Schokolade macht das Rennen
35% der Befragten essen täglich Süßwaren und immerhin 48,9% mehrmals die Woche. Nur etwa 16% der Shopper verzehren einmal oder seltener als einmal die Woche Süßes. Wie erwartet macht nach wie vor die Tafelschokolade mit 56,5% der Befragten das Rennen vor Riegeln (48%), Fruchtgummi/Lakritz (47,3%), Chips/Knabbereien (44,6%) und Keksen/Waffeln (29,5%). Eher abgeschlagen liegen Bonbons/Kaugummi (17,4%) und Pralinen (11,4%). Die immer spannende, aber ungestützte Frage nach den Topmarken sieht Haribo (13,3%) und Milka (12,9%) auf den Spitzenplätzen, gefolgt von der Kinderschokolade (10,9%), Lindt (7,7%) und Ritter Sport (5,3%).
Die Einkaufspräferenzen werden angeführt von der klaren Dominanz des Supermarktes für den Einkauf (71,9%), gefolgt vom Discounter, der mit 19% unerwartet schwach abschneidet. Auch die 0,6% Online-Einkauf sind ein Spiegelbild des nur langsam wachsenden E-Commerce Einkaufs.

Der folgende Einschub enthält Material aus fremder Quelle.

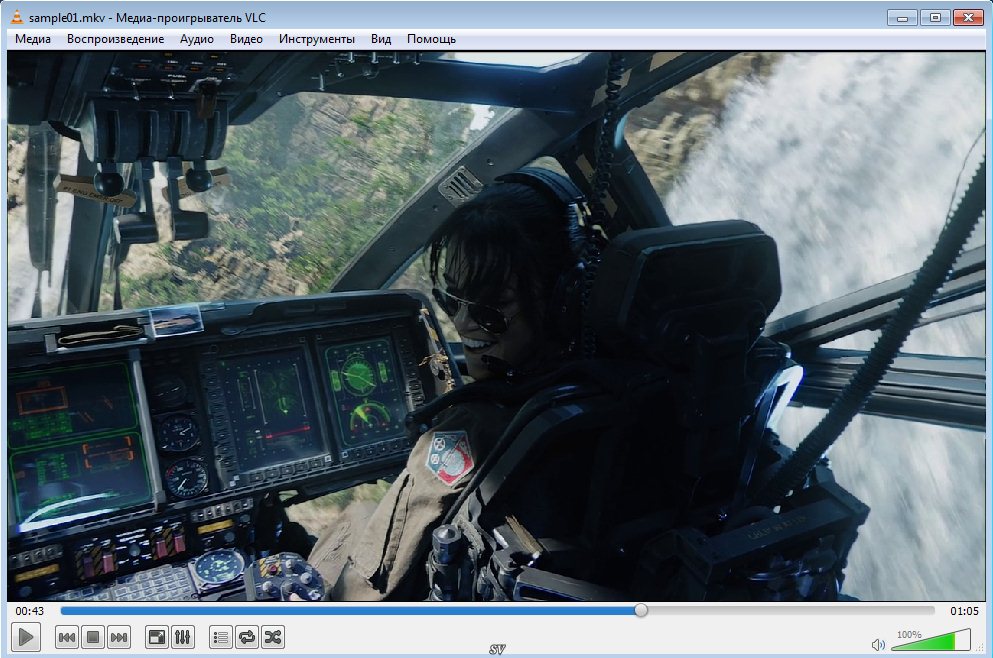The width and height of the screenshot is (993, 658).
Task: Skip to the next media item
Action: (x=119, y=637)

Wenig überraschend ist auch, dass sich die Verbraucher wegen einer hohen Markenloyalität nicht vorher zum Süßwaren-Kauf informieren (60,7%) und höchstens am POS (25%) durch Angebote, Neuheiten oder spezielle Platzierungen beeinflussen lassen. Es ist auch nach wie vor so, dass Süßwaren überwiegend nach Gewohnheit und Erfahrung gekauft werden (79,4%).
Jeder Vierte achtet auf Inhaltsstoffe
Allerdings sind bereits für jeden vierten Käufer die Inhaltstoffe bei Süßwaren ein wichtiges Thema. Die Vermeidung von bestimmten Fetten (37,6%), tierischen Produkten (29,9%), raffiniertem Zucker (12,8%), Laktose (5,1%) oder Gluten (2,6%) beschäftigen schon fast 90% der Käufer. Dies zeigt einen scharfen Gegensatz zum derzeitigen Angebot auf und wird den Markt von der Nachfrageseite in den nächsten 2-3 Jahren nachhaltig verändern.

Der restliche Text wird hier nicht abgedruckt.